Sermon August 14, 2016
The Rev. Rebecca S. Myers, LSW
The Church of the Nativity and St. Stephen, Newport, PA
Thirteenth Sunday after Pentecost Track 2 Proper 15
Do you think that I have come to bring peace to the earth? No, I tell you, but rather division! Luke 12:51
It’s funny the things you remember in your life. Recently, I reconnected with Taqiyya, a young woman I knew as she was growing up. She’s now an artist and one of the things she does is paint parties. I had her come and work with my granddaughter and her friend on painting. Taqiyya told my granddaughter and her friend that one of the things she remembered most about me was how I’d make the best strawberry jam and always give her family a jar. That’s not something I remembered.
However, there are lots of experiences that have been touchstones in my life and have stayed with me as if they occurred yesterday. One I thought of as I read this Gospel for today occurred over 25 years ago, when I was in my mid-thirties. The church I belonged to was holding a series of regular meetings to explore and address racism in our community. We partnered with another nearby church. My church was predominantly White and the other church was predominantly African-American.

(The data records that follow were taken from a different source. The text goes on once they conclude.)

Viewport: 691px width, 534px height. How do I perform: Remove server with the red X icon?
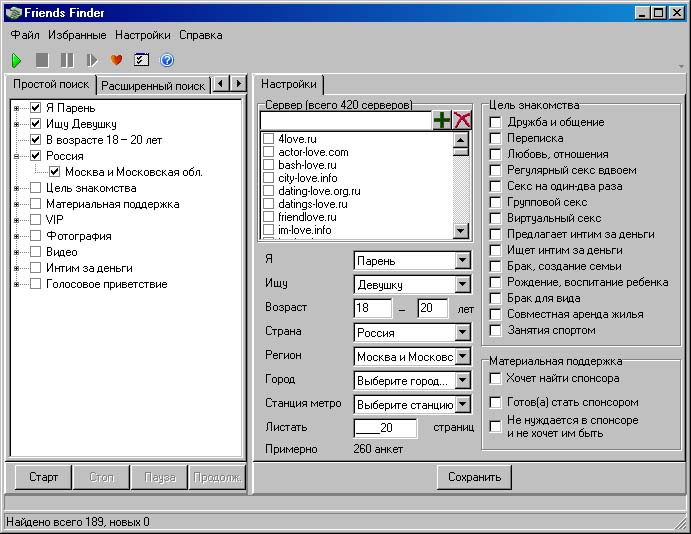pos(462,120)
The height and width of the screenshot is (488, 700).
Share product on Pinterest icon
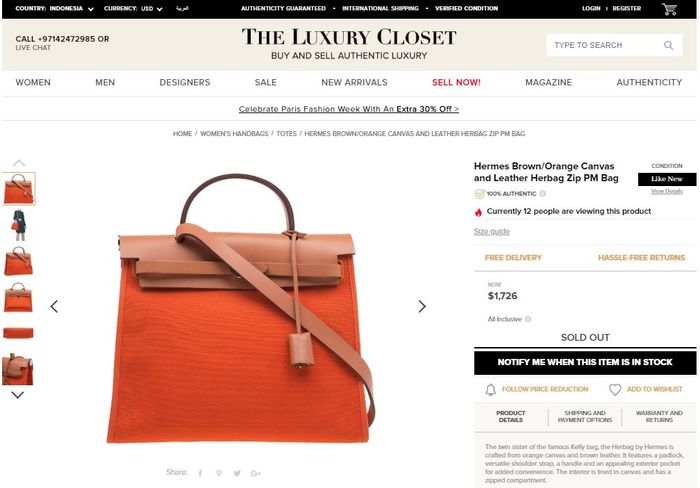pos(219,473)
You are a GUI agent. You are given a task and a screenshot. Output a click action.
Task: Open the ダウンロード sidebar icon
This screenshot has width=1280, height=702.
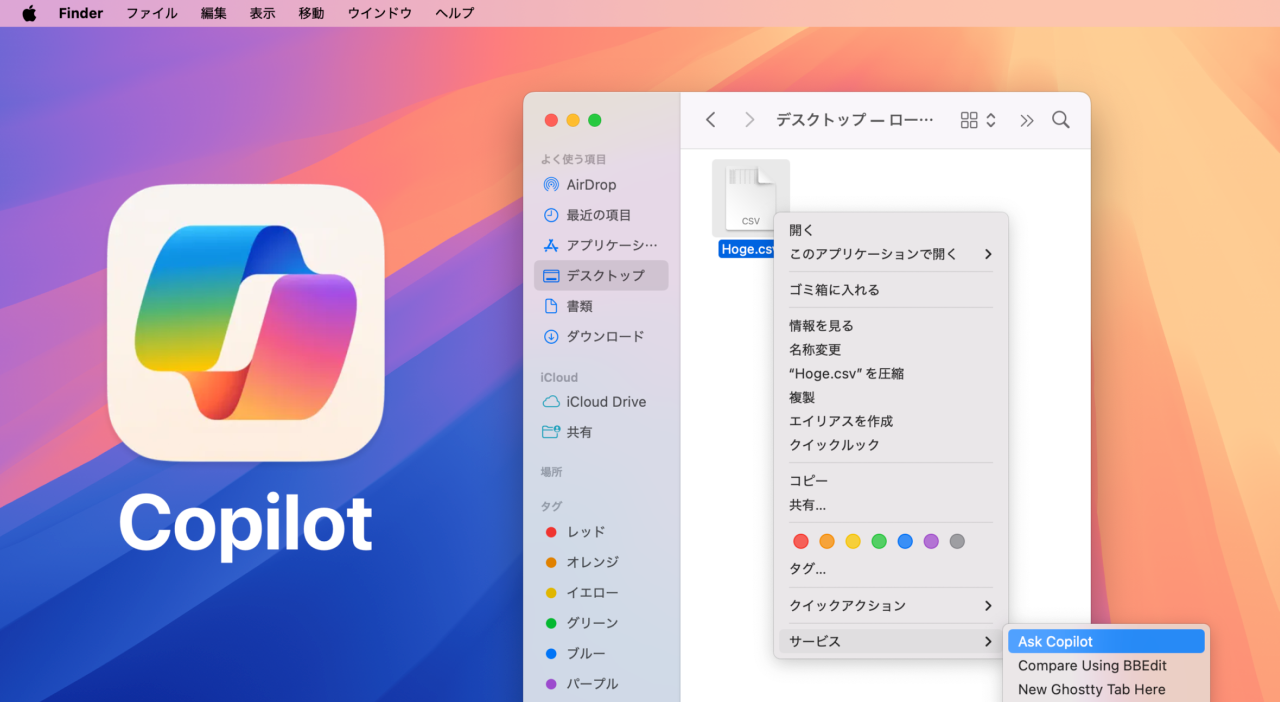[x=550, y=337]
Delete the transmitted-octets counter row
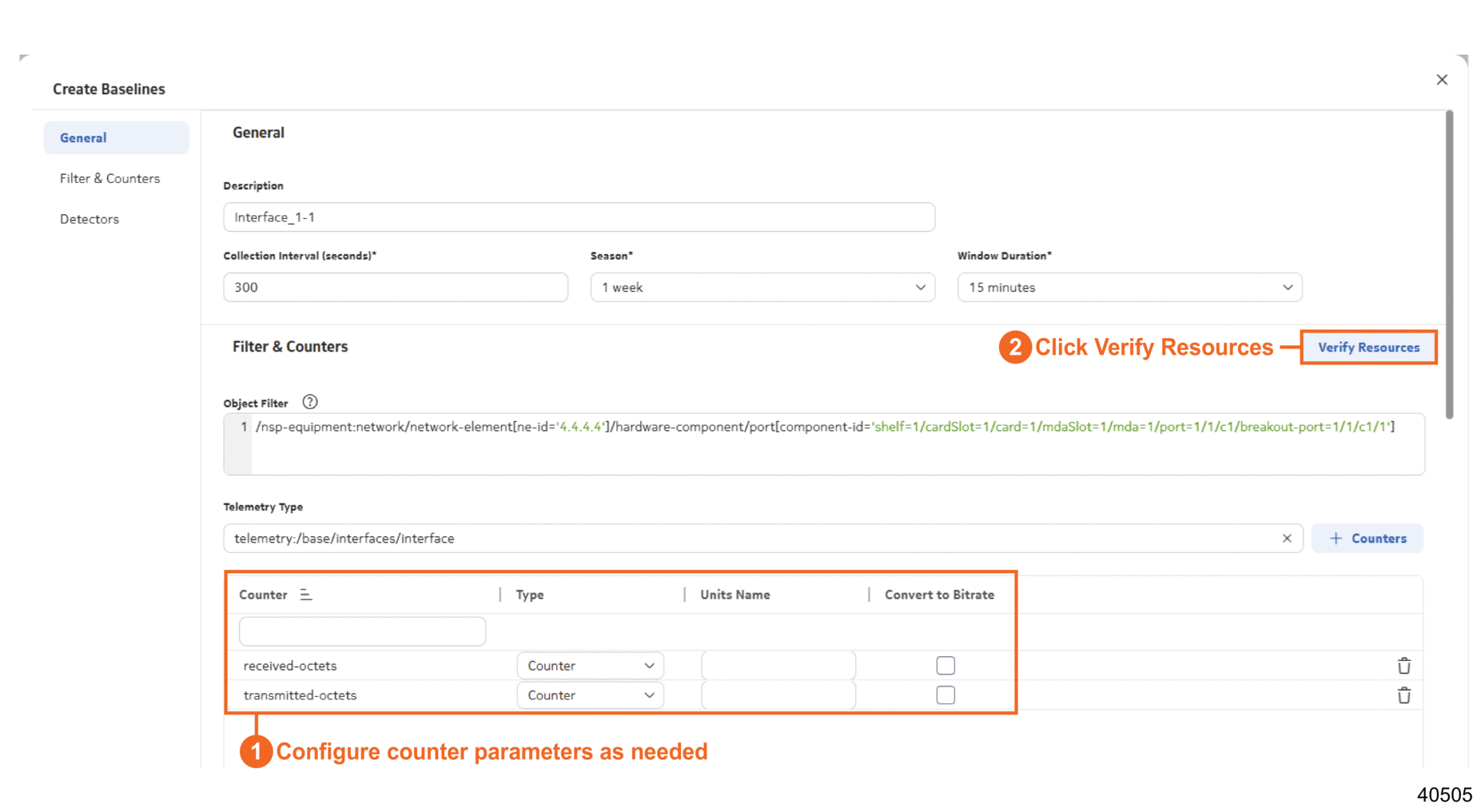This screenshot has height=812, width=1477. click(x=1403, y=695)
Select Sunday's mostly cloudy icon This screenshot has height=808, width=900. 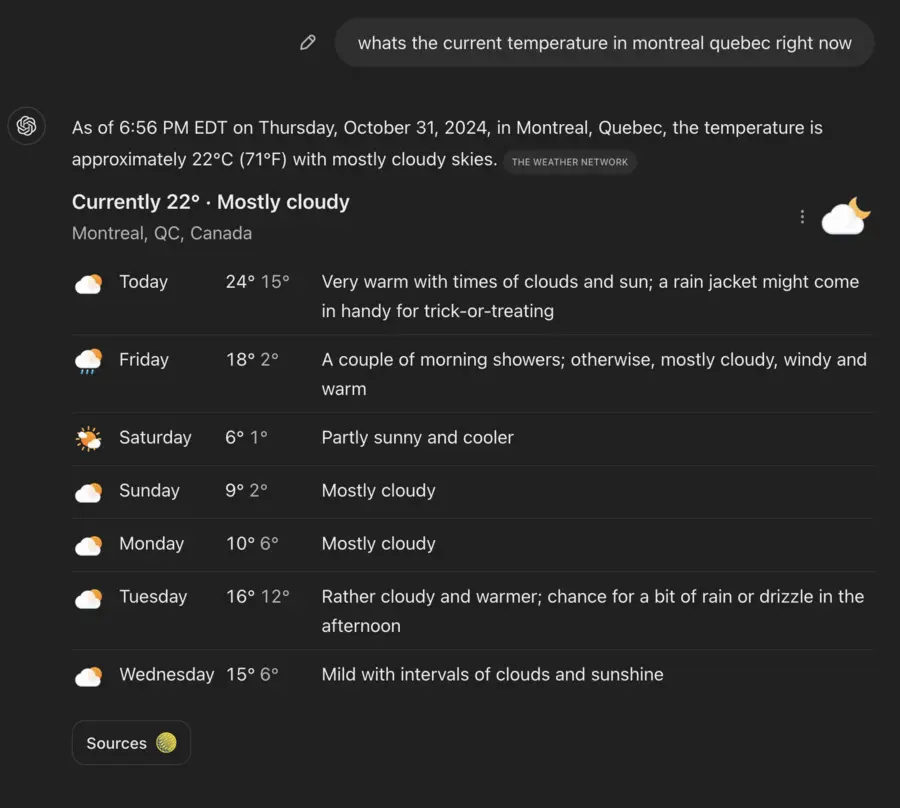[x=88, y=491]
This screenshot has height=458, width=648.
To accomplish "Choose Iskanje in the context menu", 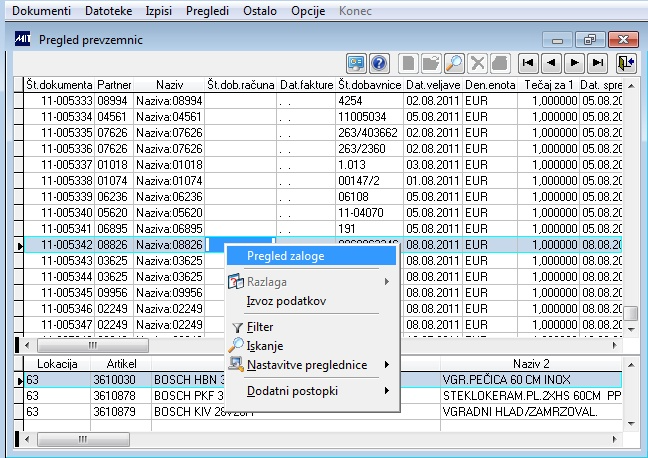I will click(265, 345).
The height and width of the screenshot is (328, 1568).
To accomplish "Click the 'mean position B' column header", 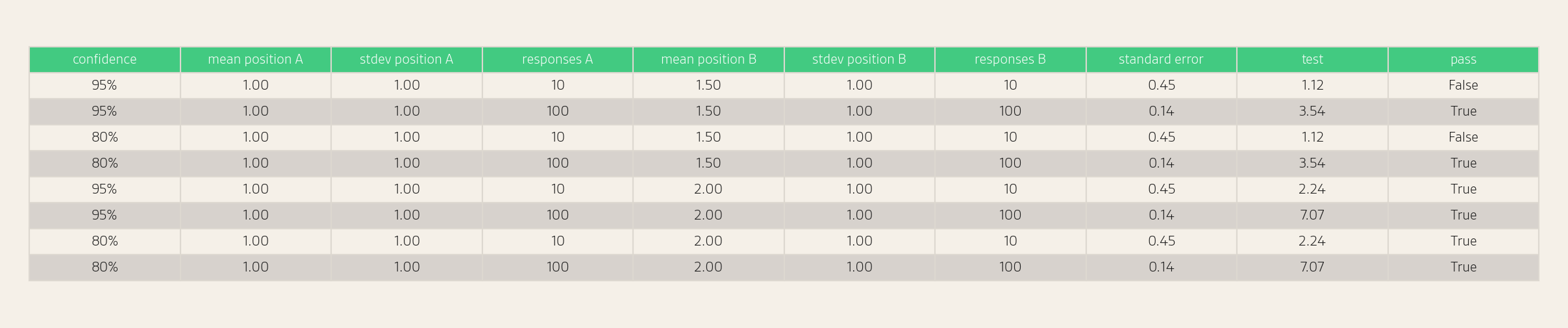I will [708, 60].
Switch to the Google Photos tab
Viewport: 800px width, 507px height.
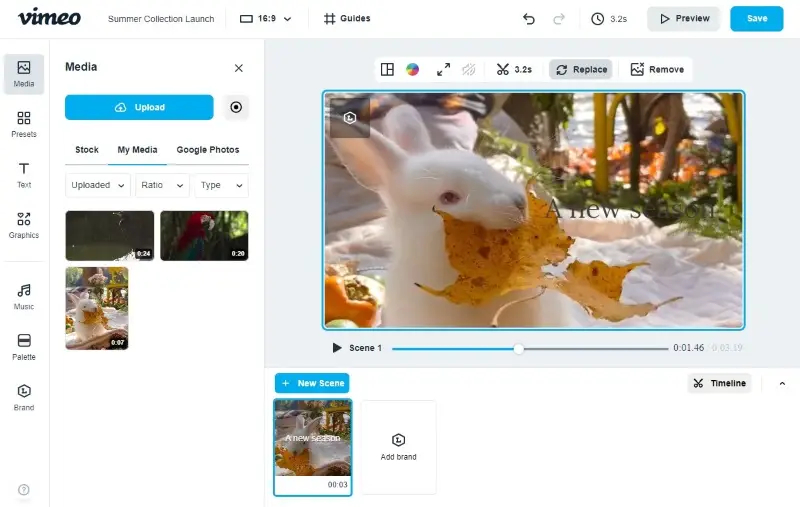208,150
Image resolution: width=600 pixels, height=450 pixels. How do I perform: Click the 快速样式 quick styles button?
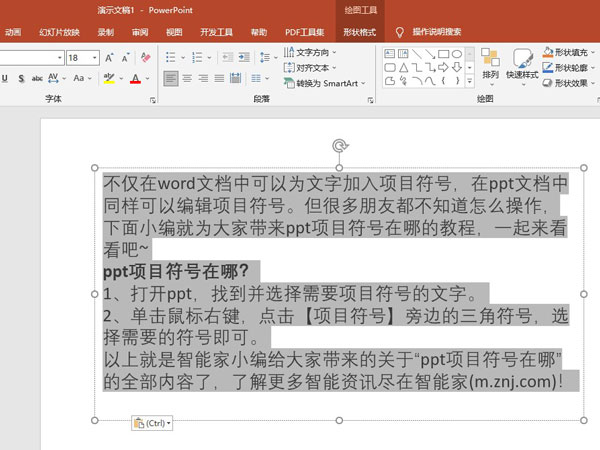click(x=522, y=63)
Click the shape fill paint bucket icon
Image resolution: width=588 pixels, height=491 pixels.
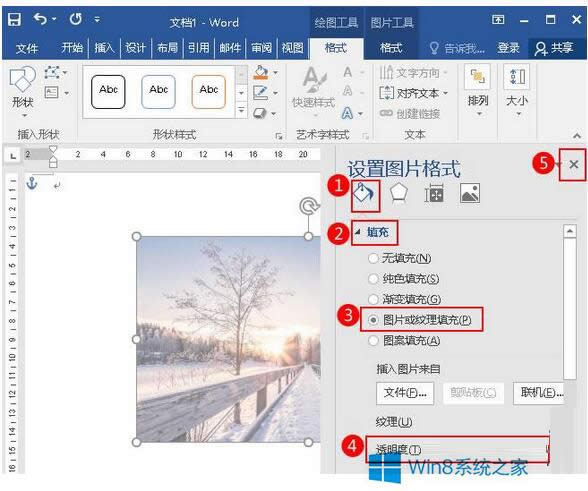(x=261, y=72)
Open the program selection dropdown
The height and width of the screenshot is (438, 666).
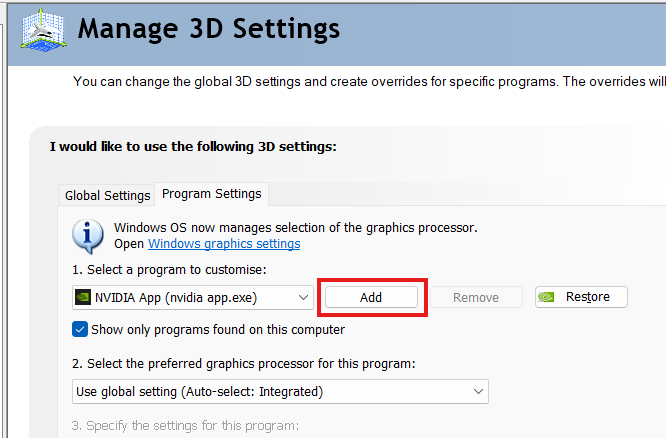click(194, 297)
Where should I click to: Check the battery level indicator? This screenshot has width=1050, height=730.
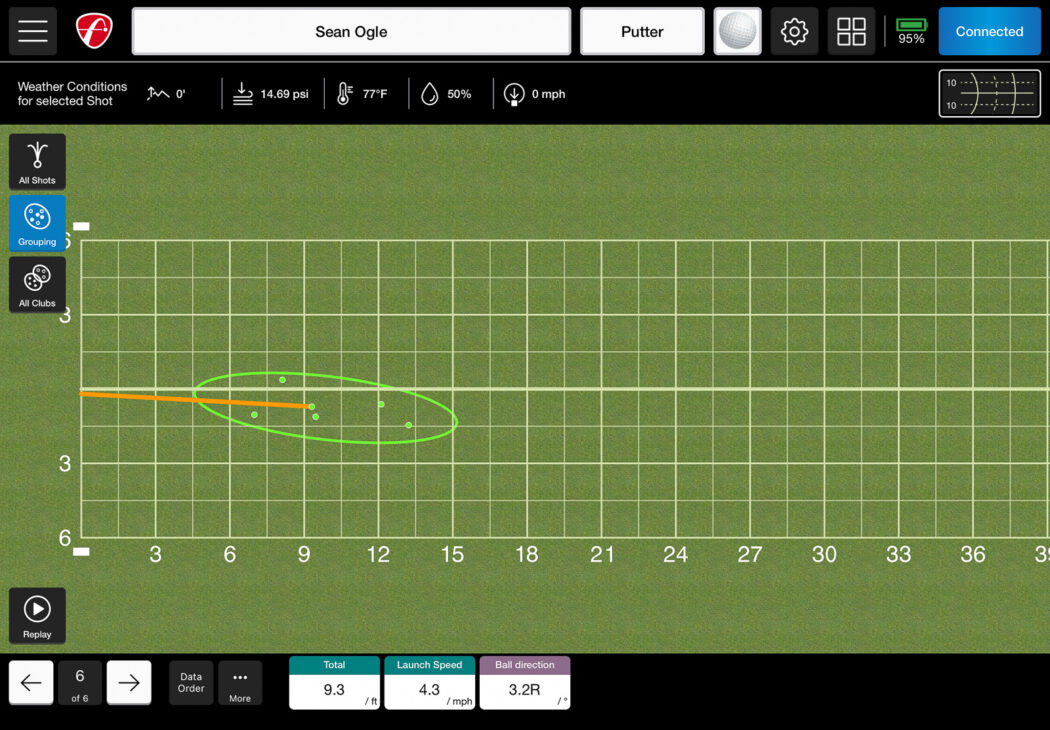tap(910, 31)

One meeting we were talking about the Harrisburg City School District. My children attended the District and I was a member of the school board. A woman who was African-American and a retired school teacher started talking about the challenges she saw in the District. I piped up and told her she was wrong and that it wasn’t like that. All I can say is that I’m grateful she remained a friend and mentor to me after my impertinence at not even acknowledging her views and her experience.
I’ve remembered that experience, because it reminds me to listen better. It reminds me to not deny another person’s view or experience. It reminds me about patience and love. She was sharing her experience and wisdom, because she loved me and wanted to help me learn and grow. I was uncomfortable and reacted out of that discomfort in a way that was hurtful and denigrating.
Jesus’ words, teaching, and actions must have been so hard to hear for those in the mainstream of the society during his time. I imagine they must have felt freeing to the many who could not thrive in the rules of the society of his time…women and people who were poor.
I do experience Jesus’ teaching as uplifting, bringing in a world and way of life that is amazing and freeing and fun and joyful. I think today’s Gospel reminds us that getting there is often uncomfortable. That living in Jesus’ vision can create disturbance, upheaval and challenge.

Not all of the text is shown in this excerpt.